Retrospective: Omikron: The Nomad Soul

One for the dreamers.

David Cage is a man of extraordinary vision. Whether you believe his games match his ambition is a very personal thing. I will argue with you that Fahrenheit is one of the most exciting games I've ever played, even though it's broken in about 657 ways. Perhaps this is what's most exciting about Quantic Dream's output. However, I cannot find a similar love for Omikron: The Nomad Soul. And that's not because I can't run it on my PC.

It appears that the more recent ATI cards have seen fit to stop supporting Z-buffering, or something similar. I'm not Richard Leadbetter I'm afraid, so these words sound like buzzing to me, but what I know is it means The Nomad Soul paints the screen in giant black squares with every movement. For a game that's based around a combination of adventuring, first-person combat, third-person fighting and spotting teeny tiny objects on the floor, a mostly black screen isn't ideal (Richard would agree, I'm sure). Which put me in something of a pickle, if it weren't for the nagging certainty that I owned another copy. For Dreamcast.

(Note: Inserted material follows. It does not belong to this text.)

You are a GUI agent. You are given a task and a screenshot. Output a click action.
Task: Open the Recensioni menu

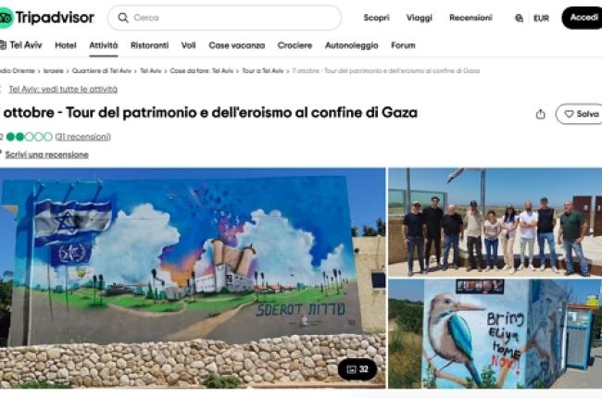(470, 18)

Cancelled on both PlayStation and PS2, The Nomad Soul came out for PC and Dreamcast. Of all systems. It's set in the city of Omikron (we'll get to the game name confusion in a bit) on the planet Phaenon. But you're not playing a citizen of that world - you're playing you, playing a videogame. By beginning the game you've agreed to have your soul transferred into the body of a citizen of Omikron, and thus control him as an avatar. It's an opening moment of Brechtian estrangement that ensures you're aware that this isn't going to follow conventions so much as dissemble them. Your body previously belonged to a police officer who was investigating a series of murders. So it's from there you pick up.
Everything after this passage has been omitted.